DHRI@A-State

Distant Reading Glossary

In semantic rather than alphabetical order, because you've got a powerful distant reading tool built into your browser: CTRL/CMD + F.

Metadata:
Data about other data. In text mining (see below), metadata often includes citational information (titles, authors, dates, etc.); in sentiment analysis (see below), metadata about individual words includes part(s) of speech and affective qualities.

Algorithms:
In software, a set of rules to follow when solving a particular kind of problem. 

Corpus:
A collection of written texts. (Plural: "corpora")

Machine learning:
Algorithms by which a computer uses data and examples to "learn" to solve a particular kind of problem more quickly or effectively.

Data mining:
Using machine learning and statistical methods to look for patterns in large datasets. Text mining is a subset of data mining.

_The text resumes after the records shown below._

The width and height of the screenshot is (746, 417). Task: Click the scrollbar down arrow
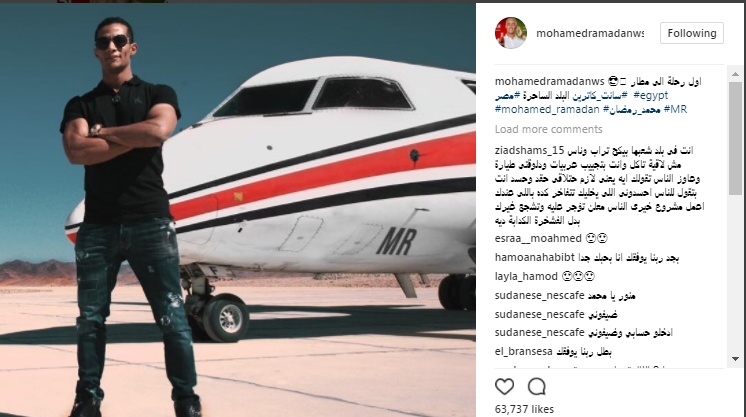[736, 359]
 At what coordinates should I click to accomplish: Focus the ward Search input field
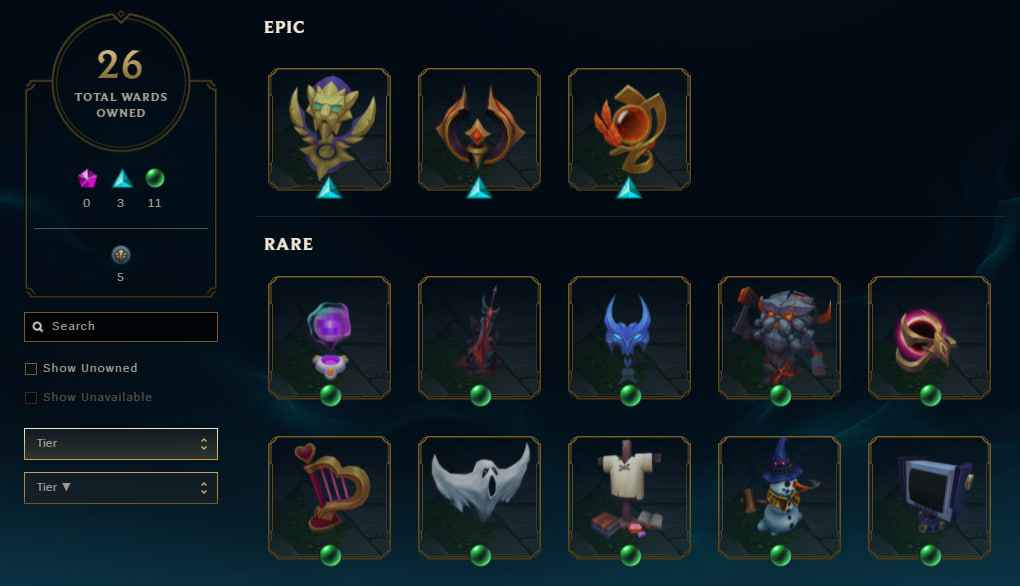(121, 326)
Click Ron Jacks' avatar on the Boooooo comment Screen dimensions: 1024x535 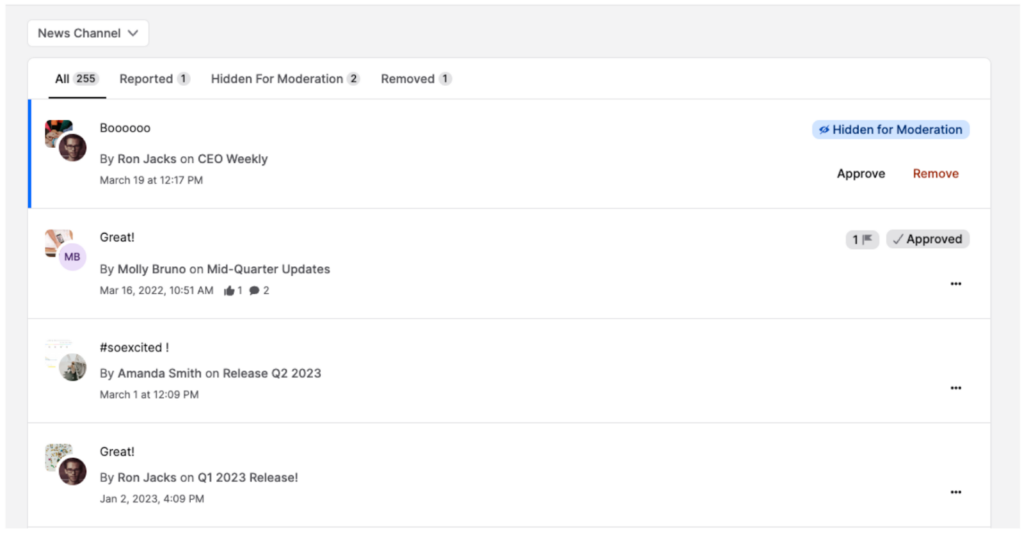pos(72,148)
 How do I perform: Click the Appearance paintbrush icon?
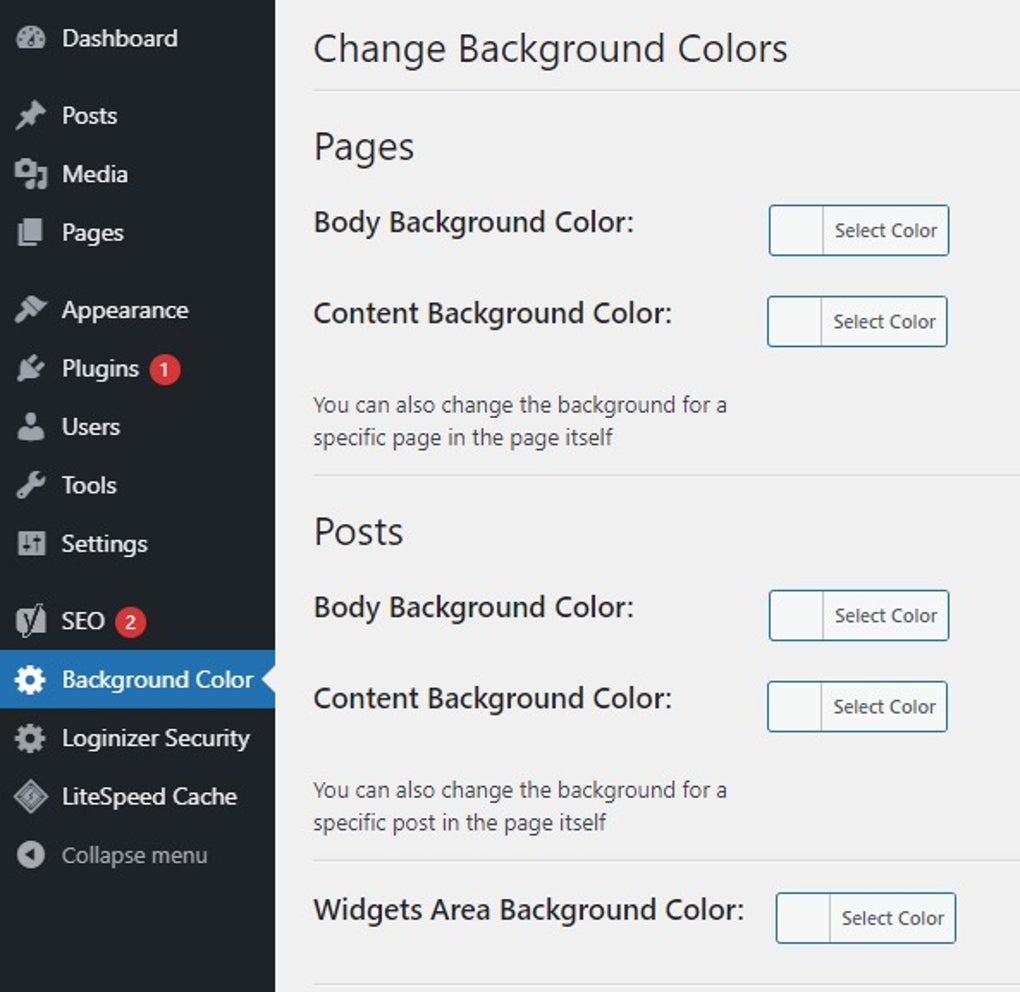[x=31, y=310]
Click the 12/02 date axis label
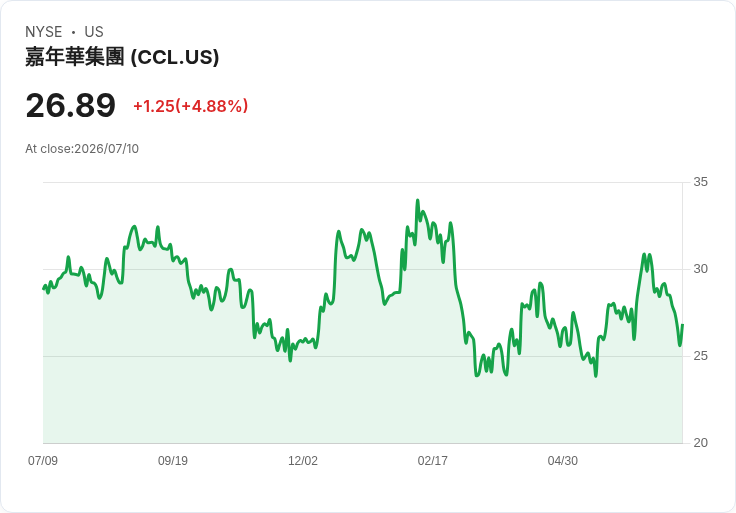736x513 pixels. point(303,461)
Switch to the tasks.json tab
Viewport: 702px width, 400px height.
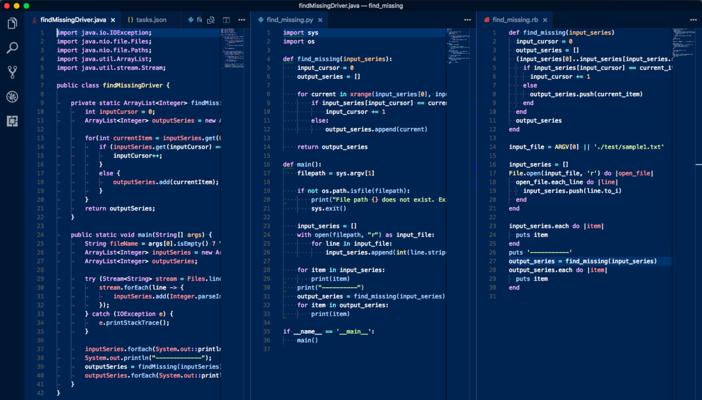pyautogui.click(x=150, y=20)
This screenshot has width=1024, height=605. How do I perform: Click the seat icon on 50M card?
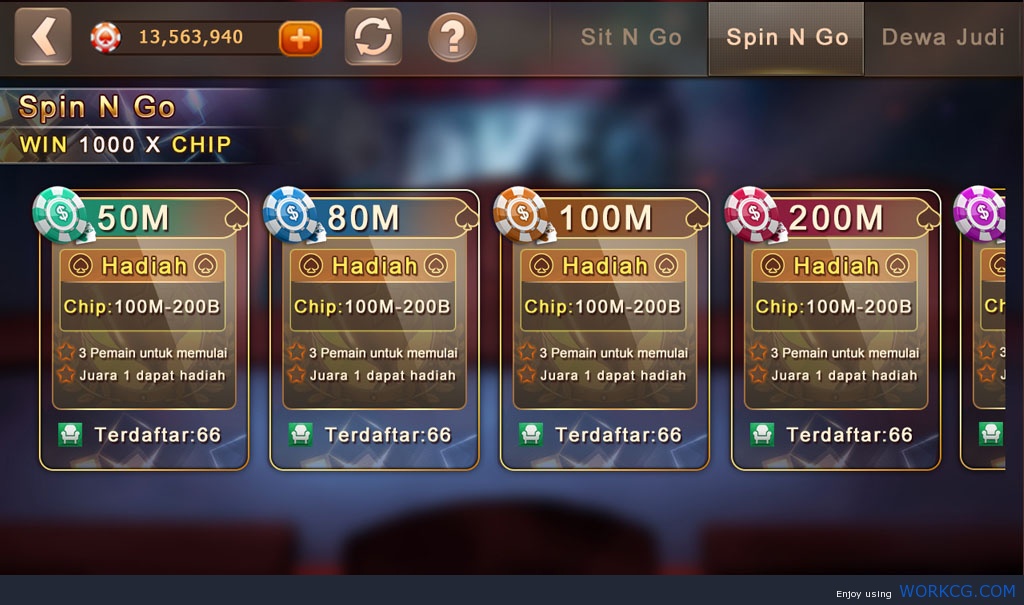pos(70,434)
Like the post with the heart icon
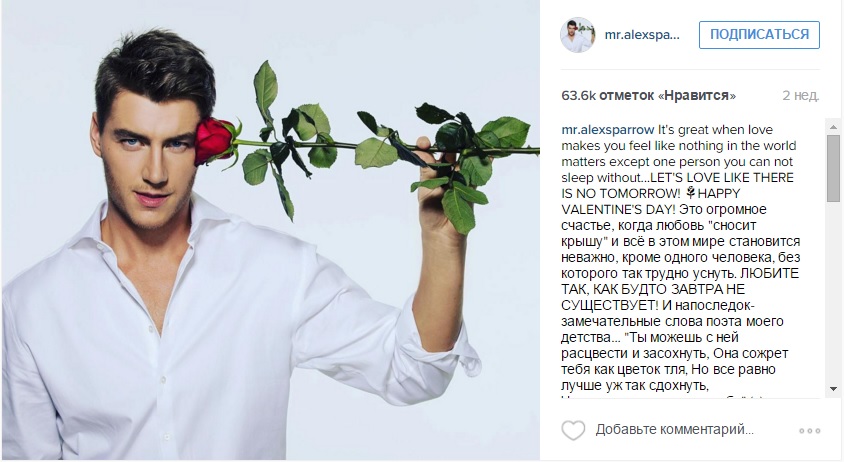The image size is (844, 462). tap(573, 430)

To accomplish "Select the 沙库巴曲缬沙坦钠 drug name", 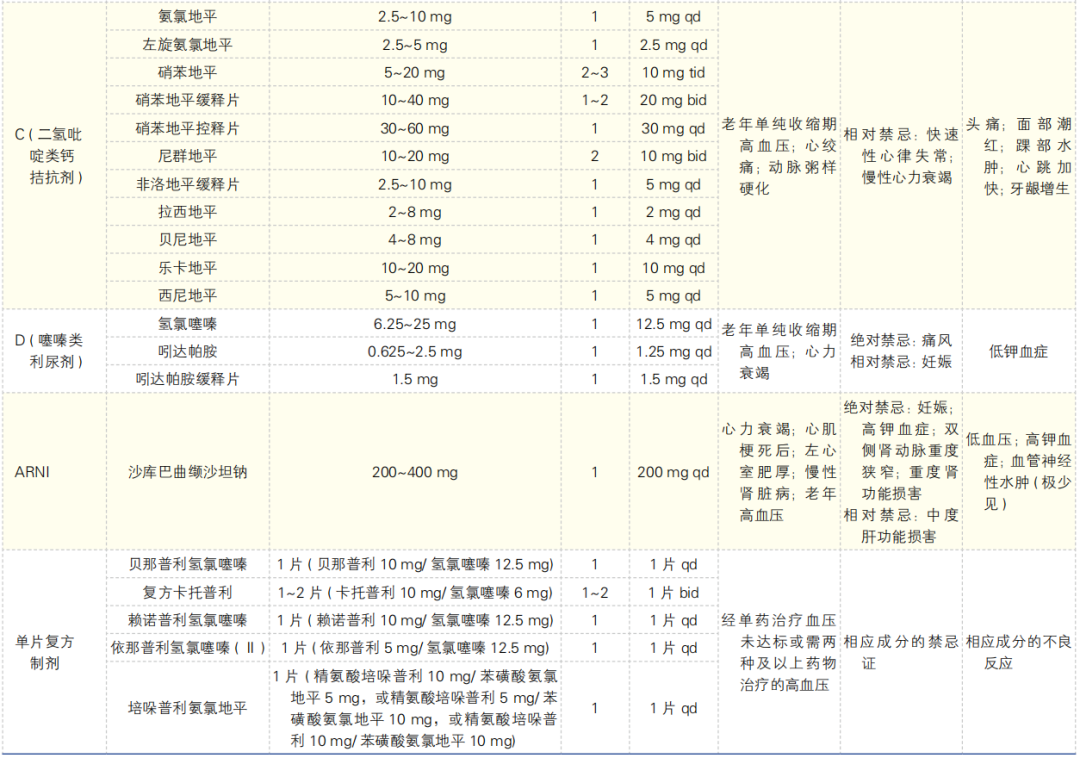I will click(x=187, y=472).
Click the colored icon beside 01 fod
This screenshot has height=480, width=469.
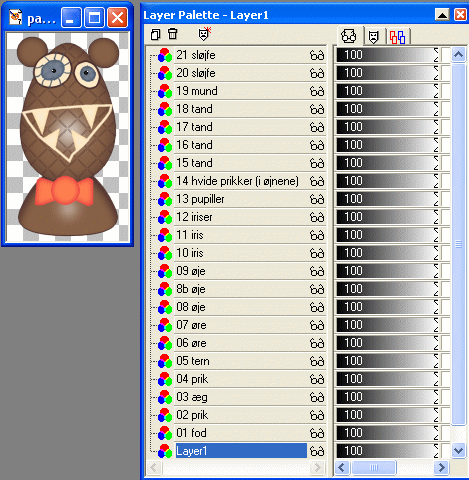(165, 433)
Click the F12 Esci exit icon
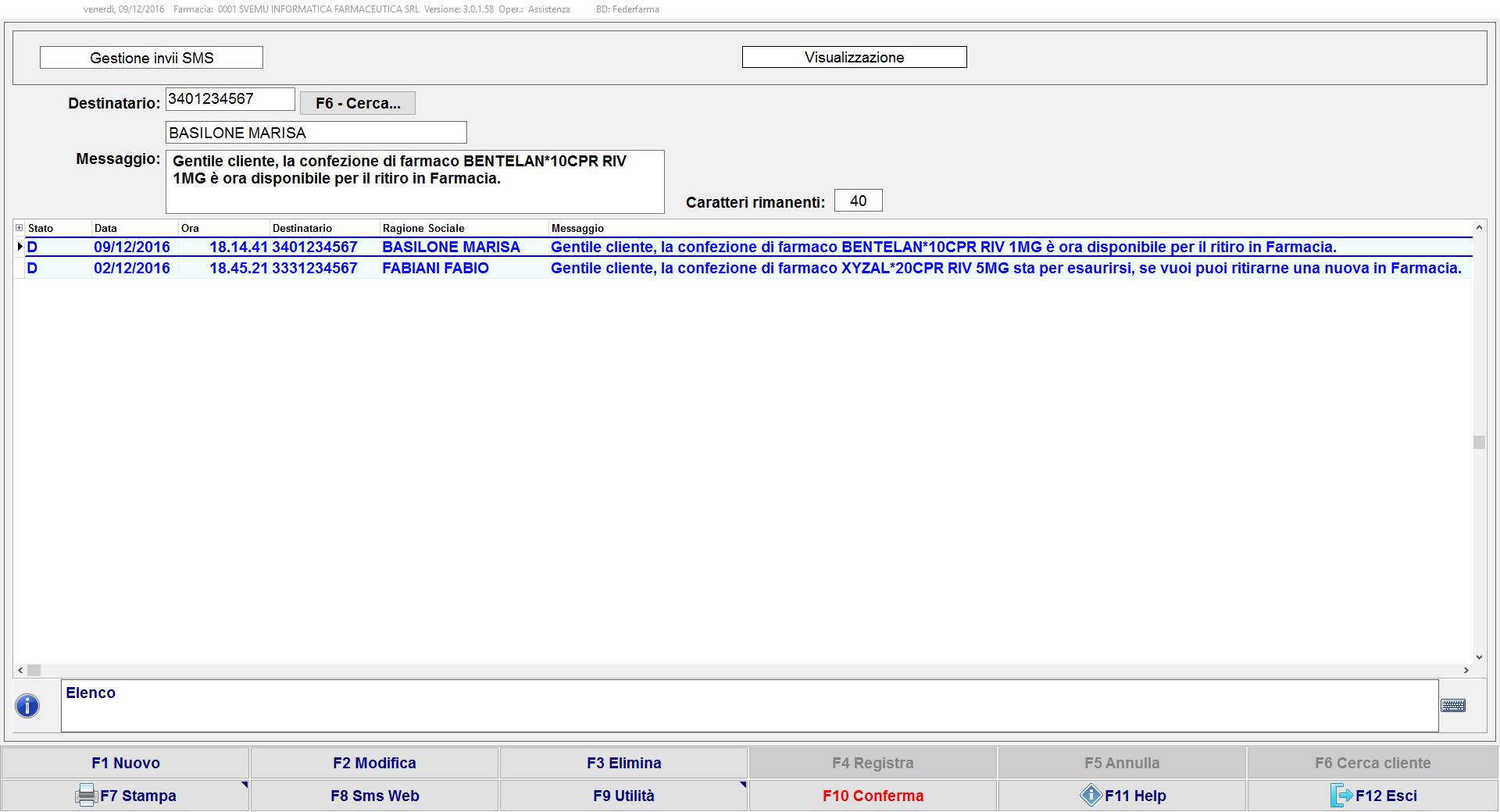Image resolution: width=1500 pixels, height=812 pixels. (1341, 796)
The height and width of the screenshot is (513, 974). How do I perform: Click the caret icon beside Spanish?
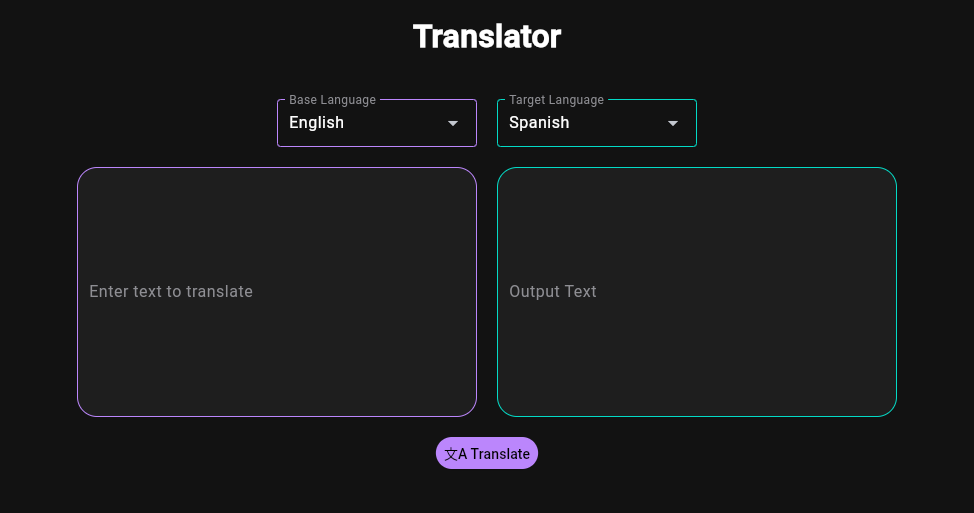click(673, 123)
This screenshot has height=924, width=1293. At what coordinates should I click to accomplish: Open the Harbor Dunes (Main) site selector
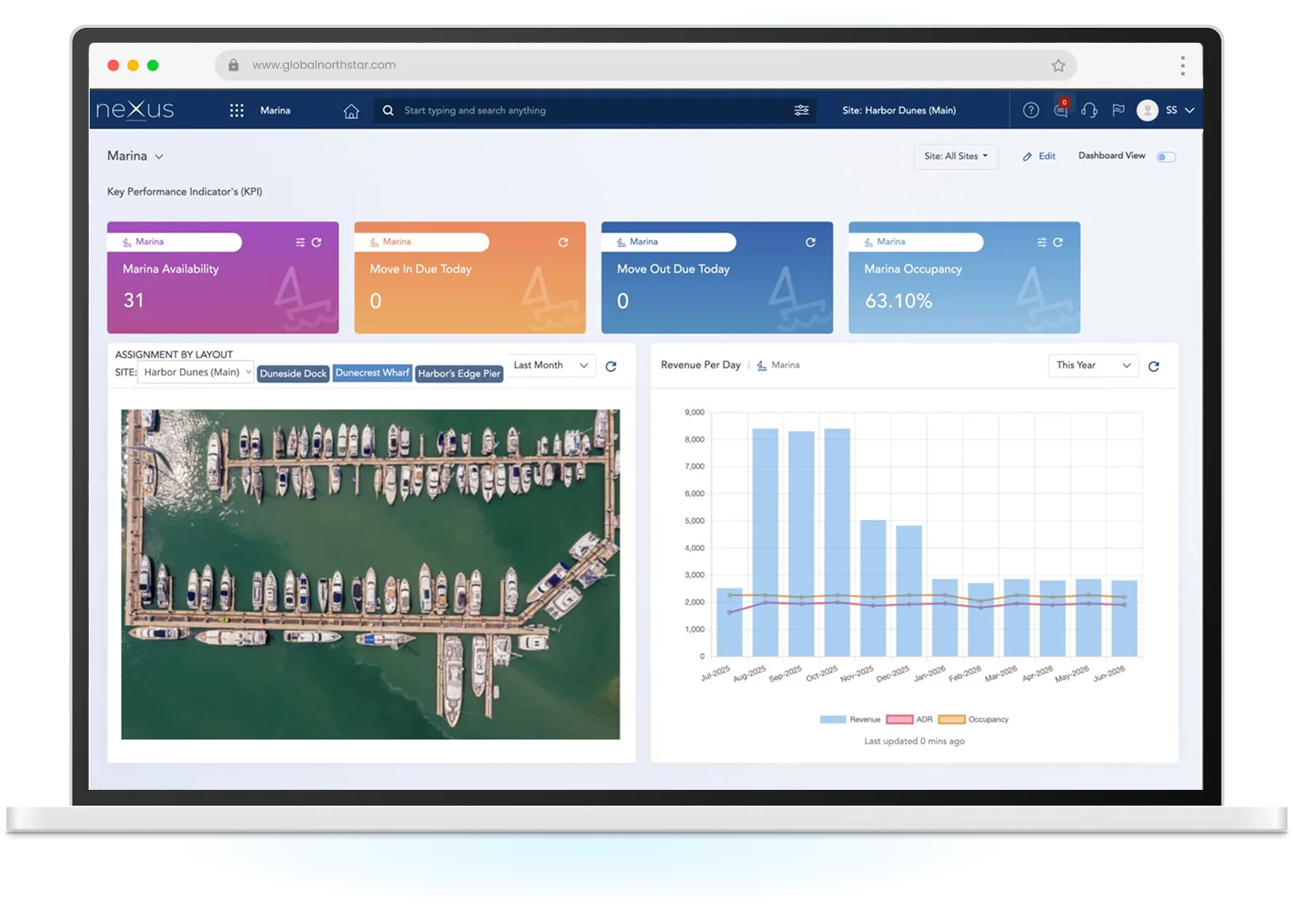point(196,372)
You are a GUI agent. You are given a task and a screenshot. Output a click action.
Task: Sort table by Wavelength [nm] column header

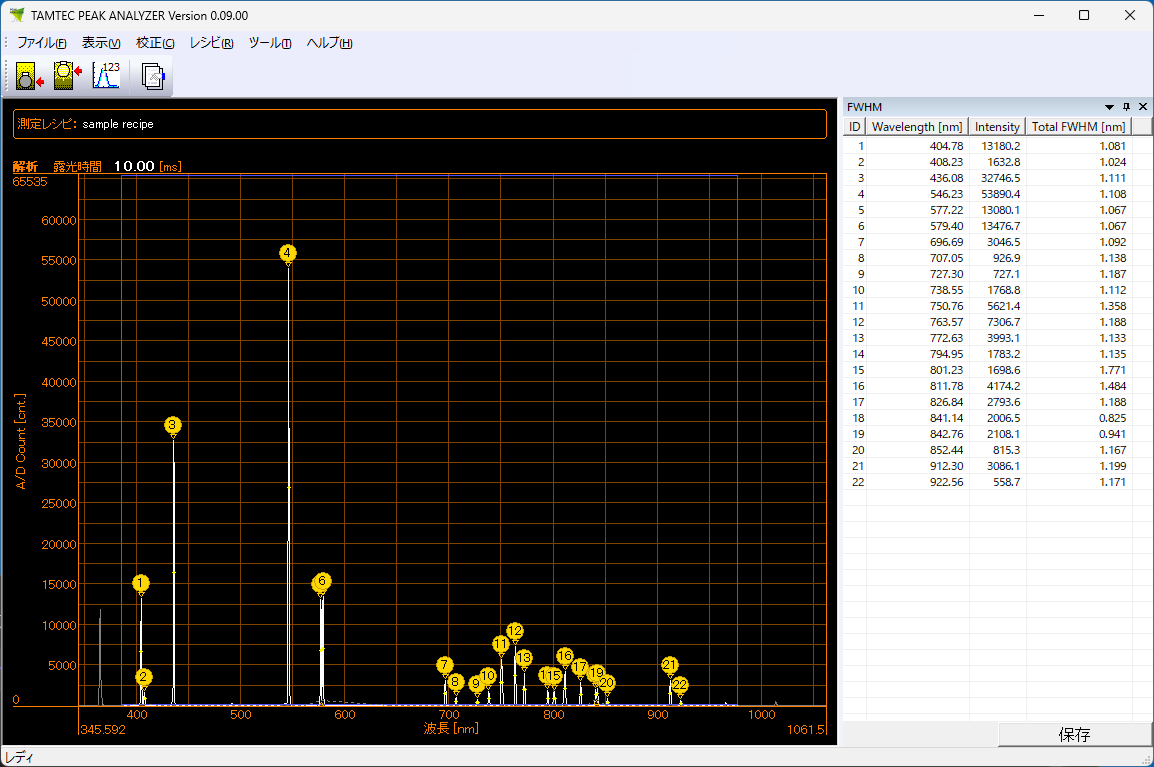(x=916, y=127)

Text mining (also called "text analytics"):
Using software to find patterns in a corpus, treating the text as data. 

Big data:
A field of methods for mining datasets that are so large traditional data mining software and methods can't handle it.

Distant reading:
Using text mining algorithms and metadata analysis to make sense of large quantities of literary text. Originally coined by Franco Moretti as a counterpoint to the method of literary analysis called "close reading," in a series of essays for the New Left Review, later published in Graphs, Maps, and Trees.

Sentiment analysis:
Using text mining, machine learning, and metadata analysis to determine affective qualities of a text. One of the most common applications of sentiment analysis is companies seeking offsite reviews of their products.

Collocation:
A method of text mining that looks for words that frequently occur in close proximity to one another.

Topic modeling:
A series of text mining methods for discovering more abstract topics from a text, primarily by examining collocation. One of the most common methods is called Latent Dirichlet Allocation

Stemming:
The process of reducing a word to its most basic "stem" or root form, without inflections or affixes. 

Lemmatizing:
In text analytics, grouping words together that share a stem. Thus, "analyze," "analyzes," "analyzing," "analysis," "analytic," and "analytics" might all be categorized under the lemma "analyze."

Stopwords:
In text analytics, a list of words excluded from analysis. Much text analytics software includes a basic list of English stopwords, including the most common words (the, a, this) and sometimes pronouns (he, she, I). Often researchers add to or edit their stopwords list to get more useful data.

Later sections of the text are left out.